Regulating specific risky activities in the financial sector is more useful than trying to identify systemic non-bank, non-insurance institutions.

Many of you may know Lewis Carroll’s poem The Hunting of the Snark, written nearly 150 years ago, at about the same time as people began managing assets in funds. The point of the poem is that there is no snark. The hunt was a waste of time.

The Financial Stability Board (FSB) has just set out on what may turn out to be a similar voyage to look for non-bank non-insurer global systemically important financial institutions (NBNI GSIFIs). They have their gaze fixed on asset management. Unfortunately, because the hunt is led by bank supervisors who have little understanding of asset management, they are hunting for the wrong thing in the wrong place.

Fruitless search

Throughout its recent consultation, the FSB has stressed that it is looking for those “entities” that could cause danger. It has to be doubted whether any will be found. The FSB is also looking for “entities whose distress or disorderly failure” could cause disruption. But funds do not suffer “distress or disorderly failure”. The prices of their underlying assets may fall and that will be reflected in the buying or selling price. The investor may be discomfited, but it is not failure.

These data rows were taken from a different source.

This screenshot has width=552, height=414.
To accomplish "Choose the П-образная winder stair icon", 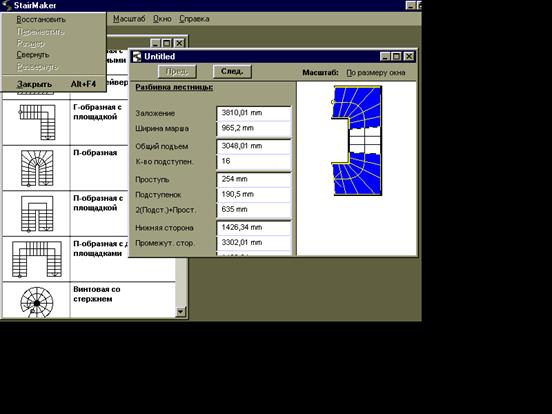I will click(37, 168).
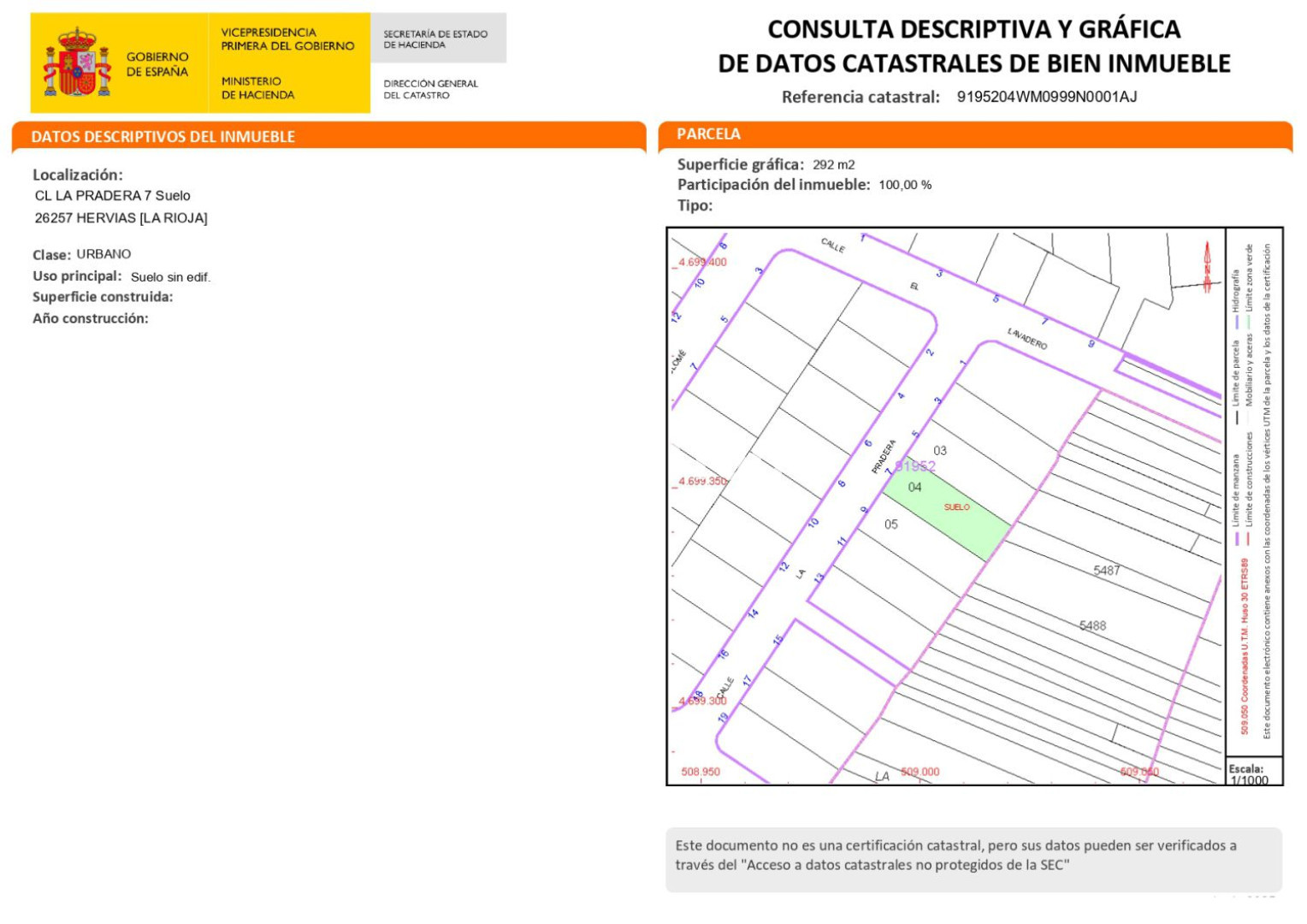Click the red north arrow on the map
The image size is (1307, 924).
tap(1207, 267)
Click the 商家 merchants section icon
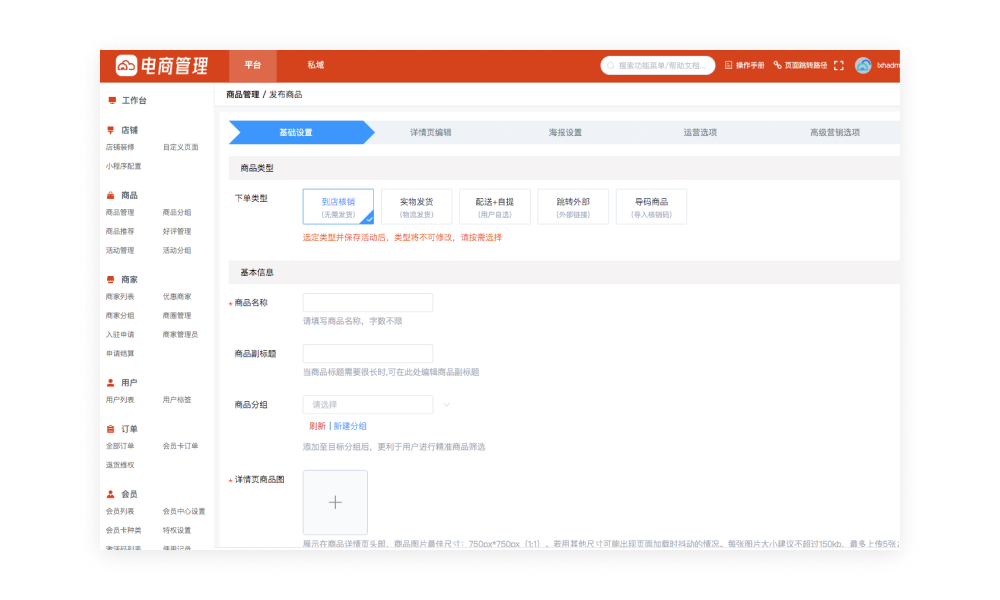The height and width of the screenshot is (600, 1000). [113, 279]
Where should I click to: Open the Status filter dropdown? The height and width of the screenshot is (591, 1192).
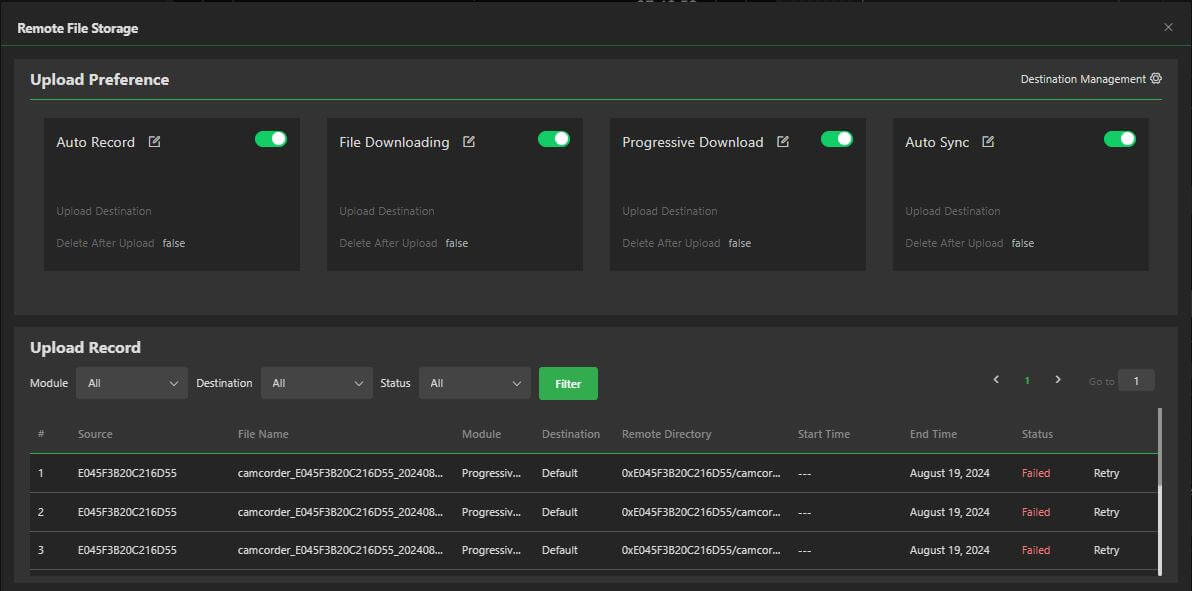coord(474,382)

The FSB is closer to the mark when it asks about inter-connectedness. Many of the transactions that funds carry out are with banks, so asset price changes could flow through to the banking system. This is particularly true if leverage is involved; the leverage will almost certainly have come from a bank in one way or another.

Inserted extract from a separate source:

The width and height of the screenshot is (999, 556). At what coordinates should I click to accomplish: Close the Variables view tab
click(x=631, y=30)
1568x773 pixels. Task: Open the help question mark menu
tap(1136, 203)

Moreover, funds may invest in securities issued by banks or governments. That can be troubling. In 2009, $300bn flowed out of US money market funds. With one exception, those flows were handled without stress or disorderly failure by the funds involved. Handling such flows has been part and parcel of fund management for more than 150 years. The problem was that the underlying drivers behind those flows were reflected in subsequent sales of bank and government debt, particularly when the bank or state was thought to be of poor credit quality. Of course, it was precisely those concerns that led to the withdrawals from the funds in the first place. The funds, as 'entities', were not in distress. Any distress was in bank or government funding, or in politicians’ egos, not in the funds themselves.

Shine a light on shadows

But, oddly, the bank supervisors appear not to have noticed that the major players in these transactions are the banks they supervise. So it turns out that 'shadow' banking was only in the shadows because the bank supervisors had their eyes firmly shut or they were looking in the wrong direction.

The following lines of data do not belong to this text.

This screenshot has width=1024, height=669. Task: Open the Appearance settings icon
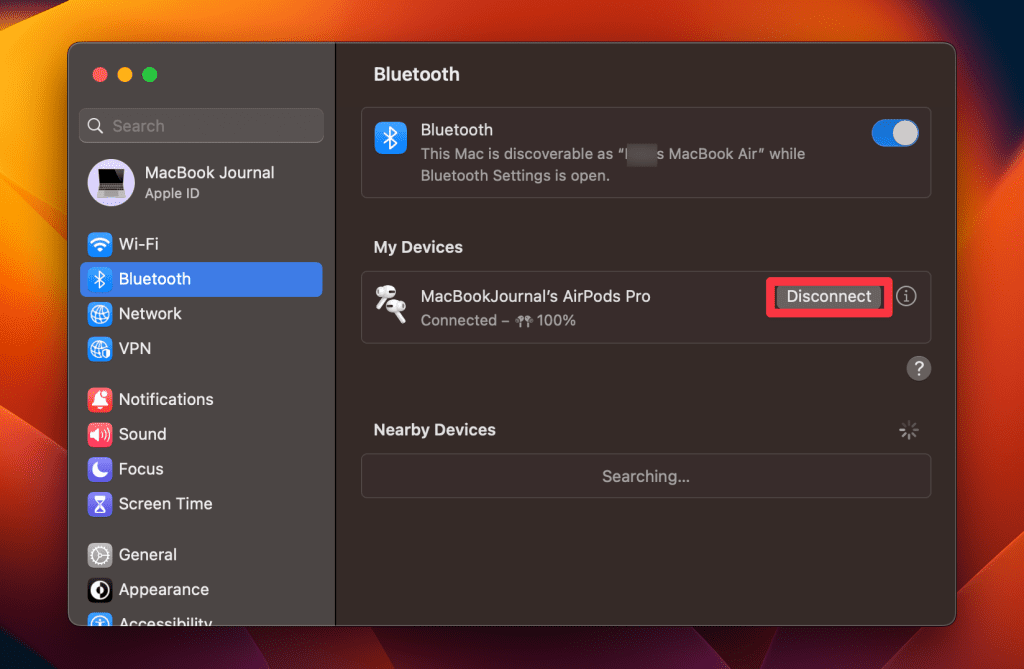point(100,590)
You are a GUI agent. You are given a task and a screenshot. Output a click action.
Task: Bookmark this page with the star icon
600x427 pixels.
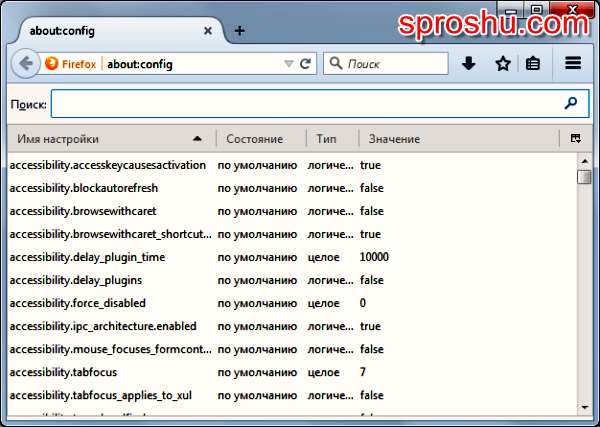click(503, 63)
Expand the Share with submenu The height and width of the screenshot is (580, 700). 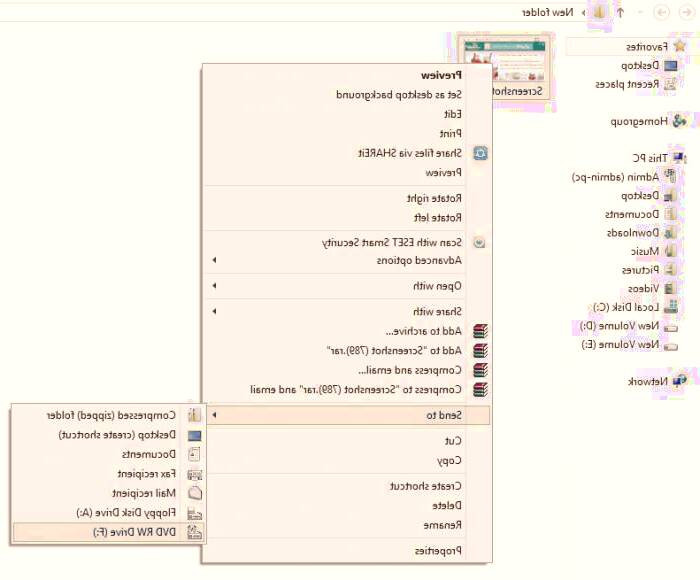tap(213, 311)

The FSB also complains about the lack of data. But this also is partly because, until recently, bank supervisors were only interested in balance sheets and asset quality, and they would refer sniffily to the conduct of business regulators. Recently, however, they have begun to notice that some of the largest losses that have arisen in banks, the fines due to money laundering, and the redress required for misselling and benchmark misbehaviour, have all resulted from poor conduct not poor assets. Bank supervisors need to pay much more attention to banks’ conduct of business, in markets in particular.

The lack of data does make examination of the case difficult. David Wright, the secretary-general of the International Organisation of Securities Commissions, has written: “Good policy-making requires sound, consistent and preferably real-time data. We would not dare run a nuclear power station, a high-speed train or a Dreamliner without full knowledge of every working part and how they interconnect. So why do we accept third-best knowledge for financial markets?”

The FSB needs a completely different framework for its important work, which recognises that the further sources of danger in the financial system may not be found in individual entities, but in complex interactions between entities that are difficult to map and even more difficult to measure. It would be most unwise to try to designate entities as NBNI GSIFIs until this mapping and measuring has been done. It would be even more unwise for bank regulators to reach for the only club in their bag, prudential capital, which is likely to be irrelevant to any dangers in the system and merely act as a tax on savers.

Above all, the FSB work, although ill-directed, makes it clear that financial stability requires safe banks, which is already in the remit of the bank supervisors. Unless there is radical change in the FSB mindset, its search for NBNI GSIFIs may face the same fate as the hunters of the snark.

Philip Warland is head of public policy at Fidelity Worldwide Investment. He previously worked at the Bank of England for more than 20 years. The views expressed here are entirely his own.